[TASK MATERIAL]
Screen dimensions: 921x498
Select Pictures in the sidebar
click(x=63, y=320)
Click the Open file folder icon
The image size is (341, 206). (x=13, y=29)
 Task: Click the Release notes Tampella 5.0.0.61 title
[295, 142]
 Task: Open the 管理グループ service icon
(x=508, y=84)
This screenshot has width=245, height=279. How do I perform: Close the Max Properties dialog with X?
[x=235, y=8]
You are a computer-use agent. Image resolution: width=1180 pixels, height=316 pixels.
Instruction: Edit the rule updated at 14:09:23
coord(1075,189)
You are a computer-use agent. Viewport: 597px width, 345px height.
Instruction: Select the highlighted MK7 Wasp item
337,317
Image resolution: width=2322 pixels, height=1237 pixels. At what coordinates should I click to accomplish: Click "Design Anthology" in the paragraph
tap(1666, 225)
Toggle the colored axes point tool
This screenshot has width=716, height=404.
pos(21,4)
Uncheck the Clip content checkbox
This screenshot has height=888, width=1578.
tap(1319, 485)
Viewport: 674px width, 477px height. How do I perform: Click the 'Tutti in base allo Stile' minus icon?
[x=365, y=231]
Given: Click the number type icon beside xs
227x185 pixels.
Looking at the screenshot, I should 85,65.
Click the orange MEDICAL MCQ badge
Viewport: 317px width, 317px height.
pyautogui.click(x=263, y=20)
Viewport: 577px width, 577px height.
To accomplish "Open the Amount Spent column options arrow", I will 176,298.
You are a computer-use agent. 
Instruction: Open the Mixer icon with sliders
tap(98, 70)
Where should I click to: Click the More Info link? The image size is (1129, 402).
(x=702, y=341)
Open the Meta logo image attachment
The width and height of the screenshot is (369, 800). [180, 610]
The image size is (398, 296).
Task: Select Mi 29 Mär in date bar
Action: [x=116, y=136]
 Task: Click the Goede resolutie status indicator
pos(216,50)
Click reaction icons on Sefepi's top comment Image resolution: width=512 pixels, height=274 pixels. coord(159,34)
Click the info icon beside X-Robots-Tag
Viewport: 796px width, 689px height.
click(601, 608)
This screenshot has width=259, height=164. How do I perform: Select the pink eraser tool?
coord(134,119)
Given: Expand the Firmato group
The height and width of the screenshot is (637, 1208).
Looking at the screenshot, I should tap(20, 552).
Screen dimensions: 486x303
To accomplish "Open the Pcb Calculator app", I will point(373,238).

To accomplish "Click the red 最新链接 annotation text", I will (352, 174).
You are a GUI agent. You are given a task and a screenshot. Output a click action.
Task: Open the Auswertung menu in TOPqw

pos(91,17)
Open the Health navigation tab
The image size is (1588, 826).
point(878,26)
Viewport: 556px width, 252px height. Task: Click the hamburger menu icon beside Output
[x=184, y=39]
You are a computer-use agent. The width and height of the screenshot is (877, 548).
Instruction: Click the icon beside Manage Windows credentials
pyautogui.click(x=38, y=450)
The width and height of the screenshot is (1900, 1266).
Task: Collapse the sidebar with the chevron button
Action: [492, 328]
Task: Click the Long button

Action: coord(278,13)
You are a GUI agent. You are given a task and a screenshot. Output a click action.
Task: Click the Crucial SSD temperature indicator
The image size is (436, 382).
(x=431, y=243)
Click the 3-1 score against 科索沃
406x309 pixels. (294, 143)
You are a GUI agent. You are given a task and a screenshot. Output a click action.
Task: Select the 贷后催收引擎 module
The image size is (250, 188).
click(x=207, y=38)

[ACTIVITY]
Repeat the data. Leave nothing out and change nothing.

[RESPONSE]
Screen dimensions: 921x498
Select Pictures in the sidebar
click(x=63, y=320)
Click the Open file folder icon
The image size is (341, 206). (x=13, y=29)
 Task: Click the Release notes Tampella 5.0.0.61 title
[295, 142]
 Task: Open the 管理グループ service icon
(x=508, y=84)
This screenshot has width=245, height=279. How do I perform: Close the Max Properties dialog with X?
[x=235, y=8]
You are a computer-use agent. Image resolution: width=1180 pixels, height=316 pixels.
Instruction: Edit the rule updated at 14:09:23
coord(1075,189)
You are a computer-use agent. Viewport: 597px width, 345px height.
Instruction: Select the highlighted MK7 Wasp item
337,317
Image resolution: width=2322 pixels, height=1237 pixels. At what coordinates should I click to accomplish: Click "Design Anthology" in the paragraph
tap(1666, 225)
Toggle the colored axes point tool
This screenshot has width=716, height=404.
pos(21,4)
Uncheck the Clip content checkbox
This screenshot has height=888, width=1578.
tap(1319, 485)
Viewport: 674px width, 477px height. How do I perform: Click the 'Tutti in base allo Stile' minus icon?
[x=365, y=231]
Given: Click the number type icon beside xs
227x185 pixels.
Looking at the screenshot, I should 85,65.
Click the orange MEDICAL MCQ badge
Viewport: 317px width, 317px height.
pyautogui.click(x=263, y=20)
Viewport: 577px width, 577px height.
To accomplish "Open the Amount Spent column options arrow", I will 176,298.
You are a computer-use agent. 
Instruction: Open the Mixer icon with sliders
tap(98, 70)
Where should I click to: Click the More Info link? The image size is (1129, 402).
(x=702, y=341)
Open the Meta logo image attachment
The width and height of the screenshot is (369, 800). [180, 610]
The image size is (398, 296).
Task: Select Mi 29 Mär in date bar
Action: [x=116, y=136]
 Task: Click the Goede resolutie status indicator
pos(216,50)
Click reaction icons on Sefepi's top comment Image resolution: width=512 pixels, height=274 pixels. coord(159,34)
Click the info icon beside X-Robots-Tag
Viewport: 796px width, 689px height.
click(601, 608)
This screenshot has width=259, height=164. How do I perform: Select the pink eraser tool?
coord(134,119)
Given: Expand the Firmato group
The height and width of the screenshot is (637, 1208).
Looking at the screenshot, I should tap(20, 552).
Screen dimensions: 486x303
To accomplish "Open the Pcb Calculator app", I will point(373,238).

To accomplish "Click the red 最新链接 annotation text", I will (352, 174).
You are a GUI agent. You are given a task and a screenshot. Output a click action.
Task: Open the Auswertung menu in TOPqw

pos(91,17)
Open the Health navigation tab
The image size is (1588, 826).
point(878,26)
Viewport: 556px width, 252px height. Task: Click the hamburger menu icon beside Output
[x=184, y=39]
You are a computer-use agent. The width and height of the screenshot is (877, 548).
Instruction: Click the icon beside Manage Windows credentials
pyautogui.click(x=38, y=450)
The width and height of the screenshot is (1900, 1266).
Task: Collapse the sidebar with the chevron button
Action: [492, 328]
Task: Click the Long button

Action: coord(278,13)
You are a GUI agent. You are given a task and a screenshot. Output a click action.
Task: Click the Crucial SSD temperature indicator
The image size is (436, 382).
(x=431, y=243)
Click the 3-1 score against 科索沃
406x309 pixels. (294, 143)
You are a GUI agent. You are given a task and a screenshot. Output a click action.
Task: Select the 贷后催收引擎 module
The image size is (250, 188).
click(x=207, y=38)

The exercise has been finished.